%%

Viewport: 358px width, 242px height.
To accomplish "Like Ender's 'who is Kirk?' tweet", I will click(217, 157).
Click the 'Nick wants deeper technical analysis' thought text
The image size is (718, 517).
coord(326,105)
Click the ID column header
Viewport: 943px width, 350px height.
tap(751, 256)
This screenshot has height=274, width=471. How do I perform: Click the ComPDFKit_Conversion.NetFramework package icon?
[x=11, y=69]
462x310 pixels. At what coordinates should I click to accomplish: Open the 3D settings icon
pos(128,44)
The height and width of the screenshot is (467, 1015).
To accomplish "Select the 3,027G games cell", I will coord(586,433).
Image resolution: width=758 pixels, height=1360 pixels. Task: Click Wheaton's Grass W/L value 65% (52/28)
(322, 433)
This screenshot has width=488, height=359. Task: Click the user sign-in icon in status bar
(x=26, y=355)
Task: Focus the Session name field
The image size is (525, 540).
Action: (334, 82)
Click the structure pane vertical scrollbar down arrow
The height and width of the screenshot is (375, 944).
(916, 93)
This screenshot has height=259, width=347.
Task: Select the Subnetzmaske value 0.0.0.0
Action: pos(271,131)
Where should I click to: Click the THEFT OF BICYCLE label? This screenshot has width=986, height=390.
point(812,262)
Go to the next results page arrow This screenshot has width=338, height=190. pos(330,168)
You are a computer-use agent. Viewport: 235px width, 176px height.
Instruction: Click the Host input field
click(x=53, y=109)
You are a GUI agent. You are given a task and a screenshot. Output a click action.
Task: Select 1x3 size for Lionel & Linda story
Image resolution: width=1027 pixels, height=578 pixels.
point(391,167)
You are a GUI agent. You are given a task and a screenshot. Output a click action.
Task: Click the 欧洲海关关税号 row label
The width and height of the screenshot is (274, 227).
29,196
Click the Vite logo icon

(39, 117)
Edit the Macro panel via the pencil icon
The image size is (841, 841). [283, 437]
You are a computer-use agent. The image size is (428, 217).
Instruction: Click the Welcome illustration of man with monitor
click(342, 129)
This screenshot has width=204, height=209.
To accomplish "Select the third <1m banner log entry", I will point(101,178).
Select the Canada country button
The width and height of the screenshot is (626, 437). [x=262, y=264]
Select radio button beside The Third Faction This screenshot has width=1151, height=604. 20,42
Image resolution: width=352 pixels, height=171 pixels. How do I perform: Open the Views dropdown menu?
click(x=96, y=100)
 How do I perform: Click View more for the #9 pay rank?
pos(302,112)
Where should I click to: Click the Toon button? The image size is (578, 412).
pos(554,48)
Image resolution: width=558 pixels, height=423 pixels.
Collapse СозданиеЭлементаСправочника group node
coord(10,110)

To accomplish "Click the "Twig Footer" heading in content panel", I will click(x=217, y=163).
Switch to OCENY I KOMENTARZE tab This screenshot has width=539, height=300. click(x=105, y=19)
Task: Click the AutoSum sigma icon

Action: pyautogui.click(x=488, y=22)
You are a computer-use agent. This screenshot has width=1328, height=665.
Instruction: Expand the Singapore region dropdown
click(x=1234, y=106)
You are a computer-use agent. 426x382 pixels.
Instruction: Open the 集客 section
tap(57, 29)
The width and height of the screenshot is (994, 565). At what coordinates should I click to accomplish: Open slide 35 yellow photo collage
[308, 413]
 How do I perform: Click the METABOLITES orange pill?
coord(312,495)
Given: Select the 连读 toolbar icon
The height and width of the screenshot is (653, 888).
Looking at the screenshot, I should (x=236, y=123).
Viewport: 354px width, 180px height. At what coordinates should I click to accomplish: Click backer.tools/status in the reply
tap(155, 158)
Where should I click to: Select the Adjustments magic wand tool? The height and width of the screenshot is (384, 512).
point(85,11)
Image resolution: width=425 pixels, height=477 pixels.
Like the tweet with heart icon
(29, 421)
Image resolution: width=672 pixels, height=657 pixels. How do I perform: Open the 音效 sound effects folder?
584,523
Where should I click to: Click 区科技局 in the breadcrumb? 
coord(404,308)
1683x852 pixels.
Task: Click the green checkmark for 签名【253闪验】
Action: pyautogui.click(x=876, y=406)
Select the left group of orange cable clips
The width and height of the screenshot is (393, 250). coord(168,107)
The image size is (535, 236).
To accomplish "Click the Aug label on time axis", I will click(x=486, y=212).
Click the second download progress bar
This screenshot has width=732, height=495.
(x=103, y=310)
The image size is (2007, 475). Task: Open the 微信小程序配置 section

%%

__What you have to do__
Give the number of lines in the entries above that include the string "computer". No other output is expected.

__Problem solution__
4